How are these not both play and work, play and scholarship, imagination and knowledge, fun and seriousness? One always informs the other informs the other, in a syncopated relationship that produces the new.

Freire's primary objective, and critical pedagogy's aspiration for all of us, is the production of knowledge, because it is in producing knowledge that change is likewise produced, that history is owned by its subjects. In "A few reflections around Utopia," Paulo Freire writes that "As beings programmed for learning and who need tomorrow as fish need water, men and women become robbed beings if they are denied their condition of participants in the production of tomorrow.” And we cannot participate in the production of tomorrow without that syncopation of play and work and work and play.

To put it simply, just as healthy children play, so good scholars must too. And play must not be reserved just for weekends or vacation, but integrated into the way we think about our work.

In her blog post, "Embodying Playfulness", CU Denver instructor Lisa Forbes writes: "I believe we have to fully commit to the power of play to really receive all the benefits it has to offer. I also wonder if embodying playfulness is about congruence, genuineness, and simply not taking yourself so seriously. A big part of being playful is being human and authentic" (emphasis added). The idea of embodying play is, if not ironic, then slippery, because when we are deeply immersed in play, as Ackerman reminds us, we move past self-awareness into a state of reflective interaction with the world around us and the world as it might be otherwise. To embody play, as Lisa describes, necessitates not taking yourself seriously. There's an abandon in play. There should be an abandon in learning. There should be an abandon in scholarship.

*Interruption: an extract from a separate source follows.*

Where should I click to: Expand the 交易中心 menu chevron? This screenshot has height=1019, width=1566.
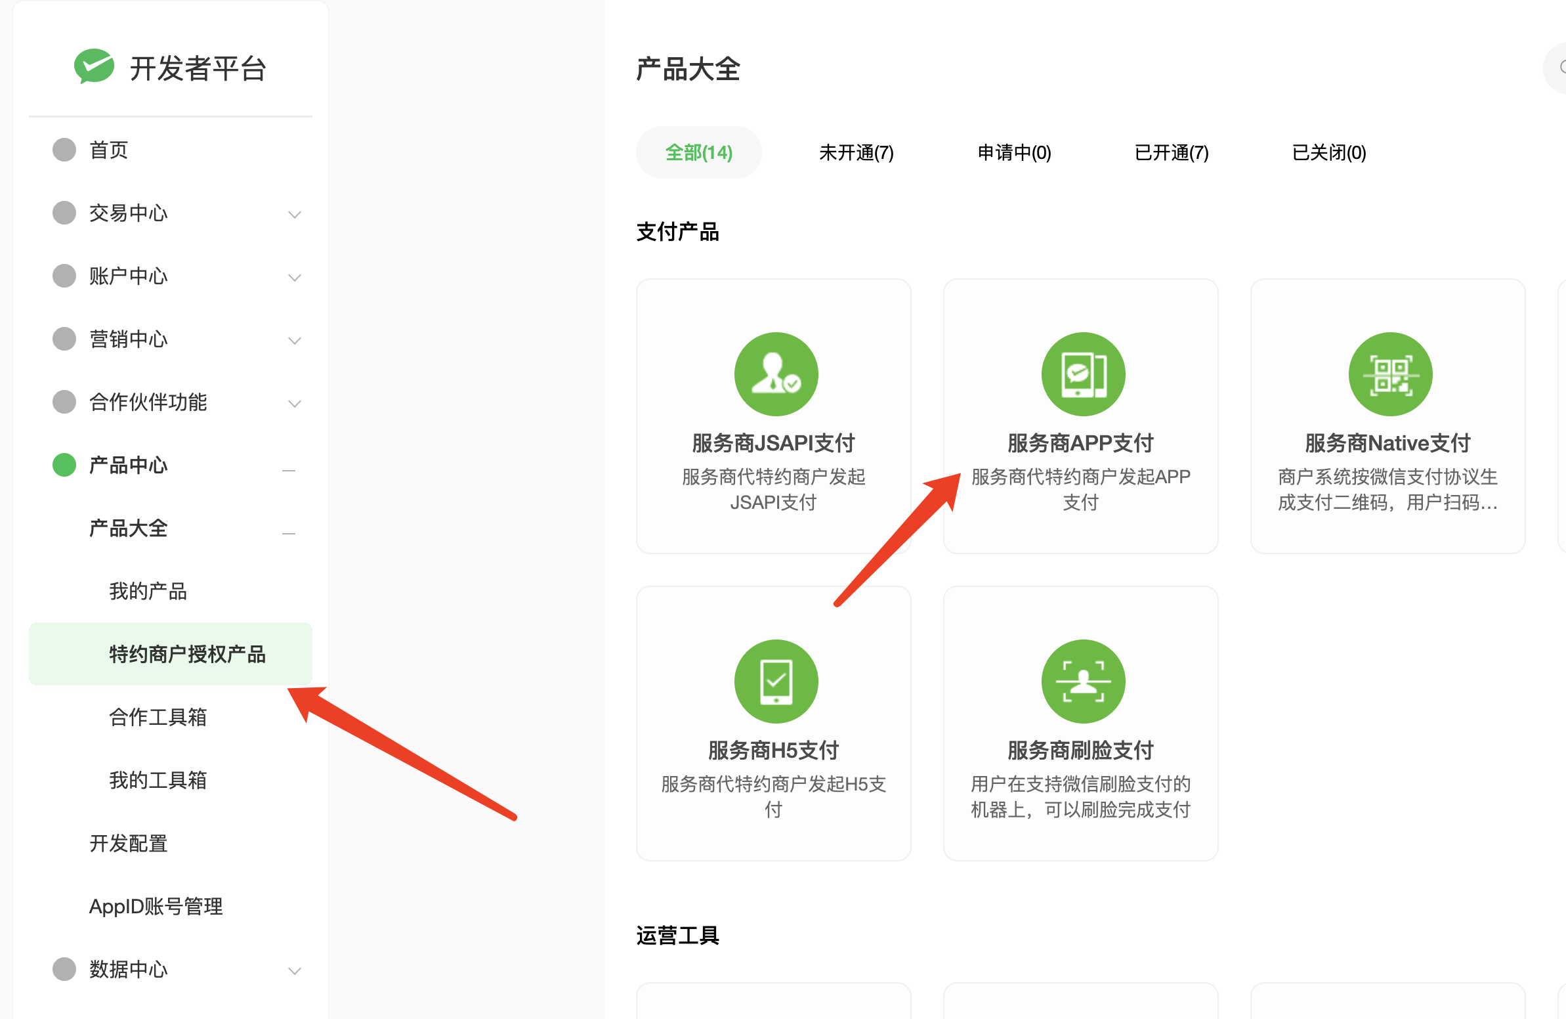point(294,214)

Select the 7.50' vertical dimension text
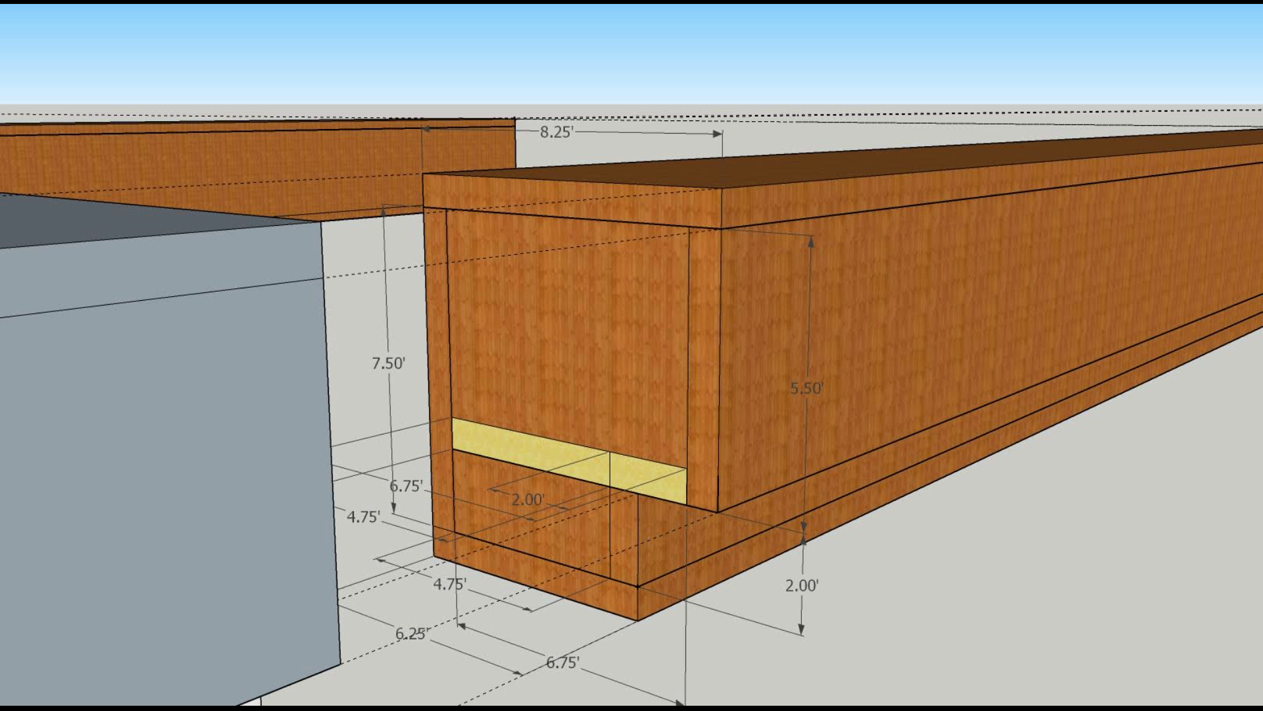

A long time ago when I was a graduate student teacher at the University of Colorado Boulder, I took my Intro to Creative Writing class out for a stroll in the new spring weather. The rubric I had given this group of students at the start of the term was simple enough: Think, act, live like a writer—for fifteen weeks. I had once been told by Pulitzer Prize-winner Robert Olen Butler that a writer never looks away, that everything in life should be of interest, no matter how mundane, frightening, strange, bright, or dark. So, in that spirit, I took these students outside with a clear intention: to look at ourselves as we had been children.

We started with a game of hopscotch where, at the end of the chalk pattern—drawn in this case on the flagstone just behind the Mary Rippon theatre—each player must say without thinking a childhood memory that occurred to them in that moment. From there, the students held hands in pairs and we walked through campus as preschoolers might walk through the neighbourhood on a field trip. Until, at the end, we lay in the grass, closed our eyes and I recollected:

"Just this past weekend, I was on a swingset with my daughter. I used to swing a lot when I was a kid, and here I was, my hips barely fitting in the seat, swinging back and forth and singing a song with her. I looked down at my feet as they moved from low to high, now the ground beneath them, now the sky—and I realised: 'These are my feet. These are the same feet I had when I was little. My swinging feet. My running feet. My adventuring in the fog and fields and mountains feet. The same feet.

"'I have never stopped being the child I started out as.'"

And we lay there under the warm Colorado sun, under a cloudless sky, and remembered that not only had our childhoods never really ended, but who we had been as children remained important today. To our craft and to our study.